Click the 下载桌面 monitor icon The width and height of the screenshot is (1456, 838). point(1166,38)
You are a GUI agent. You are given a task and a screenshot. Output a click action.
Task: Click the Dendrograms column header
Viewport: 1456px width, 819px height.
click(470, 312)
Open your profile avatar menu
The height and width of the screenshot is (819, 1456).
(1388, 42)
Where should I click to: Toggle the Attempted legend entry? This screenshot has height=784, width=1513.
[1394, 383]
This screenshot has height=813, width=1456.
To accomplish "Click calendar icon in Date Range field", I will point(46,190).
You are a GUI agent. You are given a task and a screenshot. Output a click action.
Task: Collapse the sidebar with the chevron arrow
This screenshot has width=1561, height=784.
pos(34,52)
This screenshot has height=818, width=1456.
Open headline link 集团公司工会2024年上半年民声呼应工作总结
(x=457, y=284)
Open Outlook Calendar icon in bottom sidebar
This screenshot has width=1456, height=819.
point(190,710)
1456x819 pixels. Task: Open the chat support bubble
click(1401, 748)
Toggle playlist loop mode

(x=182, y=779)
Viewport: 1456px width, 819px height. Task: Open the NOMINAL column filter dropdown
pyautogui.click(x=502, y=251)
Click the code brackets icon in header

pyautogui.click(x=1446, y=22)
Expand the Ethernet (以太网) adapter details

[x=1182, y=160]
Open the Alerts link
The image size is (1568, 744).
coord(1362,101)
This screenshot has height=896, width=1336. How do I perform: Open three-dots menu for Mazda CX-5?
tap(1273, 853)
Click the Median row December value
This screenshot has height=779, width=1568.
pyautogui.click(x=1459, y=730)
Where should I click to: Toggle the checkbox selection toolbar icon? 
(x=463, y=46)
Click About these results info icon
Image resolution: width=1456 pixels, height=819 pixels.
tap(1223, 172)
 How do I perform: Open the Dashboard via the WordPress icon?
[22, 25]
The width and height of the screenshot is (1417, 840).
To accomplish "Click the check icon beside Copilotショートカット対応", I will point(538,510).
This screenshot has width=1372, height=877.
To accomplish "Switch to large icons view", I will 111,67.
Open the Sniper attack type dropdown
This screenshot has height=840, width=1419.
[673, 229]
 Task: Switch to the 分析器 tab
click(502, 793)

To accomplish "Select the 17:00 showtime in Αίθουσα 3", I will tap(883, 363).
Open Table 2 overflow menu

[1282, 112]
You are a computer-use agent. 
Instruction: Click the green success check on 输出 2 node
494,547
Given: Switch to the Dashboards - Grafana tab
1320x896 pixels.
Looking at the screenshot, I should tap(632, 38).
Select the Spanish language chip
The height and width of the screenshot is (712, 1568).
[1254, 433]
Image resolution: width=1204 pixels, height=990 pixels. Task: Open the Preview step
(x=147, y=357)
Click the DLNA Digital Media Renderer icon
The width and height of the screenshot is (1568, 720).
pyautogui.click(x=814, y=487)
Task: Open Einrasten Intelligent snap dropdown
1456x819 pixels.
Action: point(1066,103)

___

Repeat exactly the lines from the line containing "The width and height of the screenshot is (1417, 840)." through the last line of the records above, including both, and nothing else.

● Written answer:
The width and height of the screenshot is (1417, 840).
To accomplish "Click the check icon beside Copilotショートカット対応", I will point(538,510).
This screenshot has width=1372, height=877.
To accomplish "Switch to large icons view", I will 111,67.
Open the Sniper attack type dropdown
This screenshot has height=840, width=1419.
[673, 229]
 Task: Switch to the 分析器 tab
click(502, 793)

To accomplish "Select the 17:00 showtime in Αίθουσα 3", I will tap(883, 363).
Open Table 2 overflow menu

[1282, 112]
You are a computer-use agent. 
Instruction: Click the green success check on 输出 2 node
494,547
Given: Switch to the Dashboards - Grafana tab
1320x896 pixels.
Looking at the screenshot, I should tap(632, 38).
Select the Spanish language chip
The height and width of the screenshot is (712, 1568).
[1254, 433]
Image resolution: width=1204 pixels, height=990 pixels. Task: Open the Preview step
(x=147, y=357)
Click the DLNA Digital Media Renderer icon
The width and height of the screenshot is (1568, 720).
pyautogui.click(x=814, y=487)
Task: Open Einrasten Intelligent snap dropdown
1456x819 pixels.
Action: point(1066,103)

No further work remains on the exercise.